Date de sortie : 1er décembre 1995 (Japon)
Nombre de joueurs : 1
Langue : Japonais
Support : Cartouche
Contrôleur : Joypad
Version testée : Version japonaise
Spécificités techniques : Cartouche de 4Mb

Vidéo – L’écran-titre du jeu :

On se pose souvent la question de savoir comment une entreprise comme SEGA ou Nintendo aurait dû s’y prendre pour parvenir à (mieux) vendre telle ou telle console à son lancement, mais on la pose souvent moins du point de vue des développeurs tiers faisant le choix – pour ne pas dire le pari – de lancer un titre sur une machine dont le succès – et par ricochet celui des jeux proposés dessus – n’est pas encore acquis. Parfois, un logiciel de lancement devient un programme iconique, voire quasiment une mascotte pour la console dont il aura a accompagné les premiers pas, à la façon du Ridge Racer de Namco pour la PlayStation.

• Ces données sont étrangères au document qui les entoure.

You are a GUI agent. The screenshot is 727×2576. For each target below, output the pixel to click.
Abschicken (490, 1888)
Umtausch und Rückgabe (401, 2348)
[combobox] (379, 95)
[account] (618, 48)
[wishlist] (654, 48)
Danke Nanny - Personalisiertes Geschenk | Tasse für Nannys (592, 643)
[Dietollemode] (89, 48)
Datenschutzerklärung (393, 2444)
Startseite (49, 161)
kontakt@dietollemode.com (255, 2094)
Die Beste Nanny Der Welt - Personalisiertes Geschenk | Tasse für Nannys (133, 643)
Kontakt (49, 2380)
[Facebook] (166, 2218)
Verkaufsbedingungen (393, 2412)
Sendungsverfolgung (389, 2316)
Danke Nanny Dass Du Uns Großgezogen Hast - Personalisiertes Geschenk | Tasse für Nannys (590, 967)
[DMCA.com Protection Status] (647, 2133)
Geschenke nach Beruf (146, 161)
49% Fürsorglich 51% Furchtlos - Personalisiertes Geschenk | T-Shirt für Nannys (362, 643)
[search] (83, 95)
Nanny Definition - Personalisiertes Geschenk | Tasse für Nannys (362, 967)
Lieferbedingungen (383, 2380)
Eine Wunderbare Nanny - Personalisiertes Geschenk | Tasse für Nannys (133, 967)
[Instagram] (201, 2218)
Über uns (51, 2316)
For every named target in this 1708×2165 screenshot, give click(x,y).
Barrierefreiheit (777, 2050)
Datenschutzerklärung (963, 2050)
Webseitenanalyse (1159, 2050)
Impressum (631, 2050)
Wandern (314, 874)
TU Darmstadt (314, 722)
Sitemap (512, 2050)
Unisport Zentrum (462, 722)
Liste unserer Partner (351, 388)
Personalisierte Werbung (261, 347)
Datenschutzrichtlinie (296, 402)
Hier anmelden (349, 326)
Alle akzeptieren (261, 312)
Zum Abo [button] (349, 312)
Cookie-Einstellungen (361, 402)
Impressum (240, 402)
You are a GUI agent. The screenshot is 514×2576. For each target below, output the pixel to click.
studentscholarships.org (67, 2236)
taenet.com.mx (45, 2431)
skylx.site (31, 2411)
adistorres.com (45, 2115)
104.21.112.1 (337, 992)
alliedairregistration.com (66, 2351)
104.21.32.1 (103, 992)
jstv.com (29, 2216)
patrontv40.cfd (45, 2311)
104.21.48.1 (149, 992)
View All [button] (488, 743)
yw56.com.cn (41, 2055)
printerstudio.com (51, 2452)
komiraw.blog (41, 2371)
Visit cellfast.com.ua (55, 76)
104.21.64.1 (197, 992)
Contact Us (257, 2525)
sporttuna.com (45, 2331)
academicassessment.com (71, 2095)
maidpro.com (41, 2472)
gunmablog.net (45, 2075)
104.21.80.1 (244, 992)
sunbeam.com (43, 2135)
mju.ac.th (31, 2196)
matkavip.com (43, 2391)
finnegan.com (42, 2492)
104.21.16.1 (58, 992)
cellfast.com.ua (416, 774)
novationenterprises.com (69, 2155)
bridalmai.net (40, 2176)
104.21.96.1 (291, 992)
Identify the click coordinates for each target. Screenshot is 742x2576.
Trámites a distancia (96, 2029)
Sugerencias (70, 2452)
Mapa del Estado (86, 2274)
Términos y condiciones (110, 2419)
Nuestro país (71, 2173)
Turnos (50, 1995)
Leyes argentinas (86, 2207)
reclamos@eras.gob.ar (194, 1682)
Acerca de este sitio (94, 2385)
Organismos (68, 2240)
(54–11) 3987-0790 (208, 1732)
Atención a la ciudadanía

Mais très souvent, il est jugé plus prudent d’avancer ses billes avec précaution, surtout quand la console en elle-même a de quoi laisser perplexe. Le cas de la Visual Boy est un cas d’école : a priori, difficile de se tromper en misant sur Nintendo dont même les échecs se chiffrent en dizaines de millions d’exemplaires vendus, mais ce qui se sera rapidement révélé comme le plus effroyable bide de la compagnie japonaise (770.000 consoles ayant trouvé preneur, une sortie européenne annulée en catastrophe, une ludothèque de seulement 22 jeux) avait de quoi attirer la méfiance depuis le début. Une console portable qui n’est pas portable et qui nécessite un trépied ? Une console 32 bits qui n’affiche que quatre nuances de rouge ? Et ce fameux effet 3D, comment en tirer parti ? Face à toutes ces questions, les vieux briscards de chez Taito auront choisi l’approche prudente : comme elle l’avait déjà fait avec la Game Boy, en tâtant le terrain avec un des portages de Space Invaders les plus fainéants de tous les temps, la firme japonaise aura décidé de débarquer avec une de ses plus vieilles licences, et en prenant le moins de risques possible avec Space Invaders : Virtual Collection.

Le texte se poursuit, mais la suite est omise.